I would often sit in the empty room before she was born and stare at this crib and imagine how our lives would change. Then they did. Four times. We brought each of our new babies home to this exact crib, leaning over its railings each and every day patting and shushing our babies to sleep. As they grew, they loved the safety that this bed gave them and not once did any one of them try to escape the protective confines.
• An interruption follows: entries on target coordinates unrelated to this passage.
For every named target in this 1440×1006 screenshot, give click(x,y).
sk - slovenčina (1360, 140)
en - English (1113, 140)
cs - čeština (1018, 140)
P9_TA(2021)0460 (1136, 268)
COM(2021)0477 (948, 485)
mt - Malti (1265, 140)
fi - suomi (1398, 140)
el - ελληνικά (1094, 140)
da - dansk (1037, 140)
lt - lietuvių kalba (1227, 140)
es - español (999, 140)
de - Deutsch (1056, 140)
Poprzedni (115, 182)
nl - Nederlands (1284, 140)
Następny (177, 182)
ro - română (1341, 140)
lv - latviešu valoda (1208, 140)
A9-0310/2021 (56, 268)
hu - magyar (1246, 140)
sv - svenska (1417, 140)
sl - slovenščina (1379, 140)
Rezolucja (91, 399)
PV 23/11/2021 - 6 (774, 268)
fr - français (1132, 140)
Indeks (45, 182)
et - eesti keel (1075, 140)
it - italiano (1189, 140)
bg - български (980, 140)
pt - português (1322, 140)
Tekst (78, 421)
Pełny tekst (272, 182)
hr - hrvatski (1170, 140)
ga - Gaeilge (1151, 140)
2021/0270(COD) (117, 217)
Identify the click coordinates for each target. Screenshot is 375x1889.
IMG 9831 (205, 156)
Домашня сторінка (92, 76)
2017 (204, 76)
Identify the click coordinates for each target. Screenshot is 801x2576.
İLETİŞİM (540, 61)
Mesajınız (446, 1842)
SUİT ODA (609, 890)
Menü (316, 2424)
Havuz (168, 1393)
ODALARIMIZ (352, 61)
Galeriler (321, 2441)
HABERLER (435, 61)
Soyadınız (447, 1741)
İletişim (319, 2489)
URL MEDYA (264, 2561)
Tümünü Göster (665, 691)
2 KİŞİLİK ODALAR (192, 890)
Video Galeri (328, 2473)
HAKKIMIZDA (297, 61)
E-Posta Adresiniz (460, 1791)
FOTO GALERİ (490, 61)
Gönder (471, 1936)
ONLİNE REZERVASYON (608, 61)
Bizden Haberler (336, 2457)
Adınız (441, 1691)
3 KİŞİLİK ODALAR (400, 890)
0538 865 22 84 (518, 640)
One by one they outgrew its walls. Yesterday was the end of a chapter that we will remember but can't relive. I thought of the countless mornings of outstretched arms over railings which will be replaced by the sound of footsteps running to the door. I thought about all of the nights I tiptoed across the floor after putting them to sleep in this crib. The feeling of accomplishment at the highest level. As I wiped away the tears I remember that the memories are vast and we will not put them away as we do with this crib. We will continue to make new memories every day as we watch our kids grow. The future is exciting and scary and unknown just like a new bed without bars. This chapter has come to an end and we look forward to the many new ones ahead.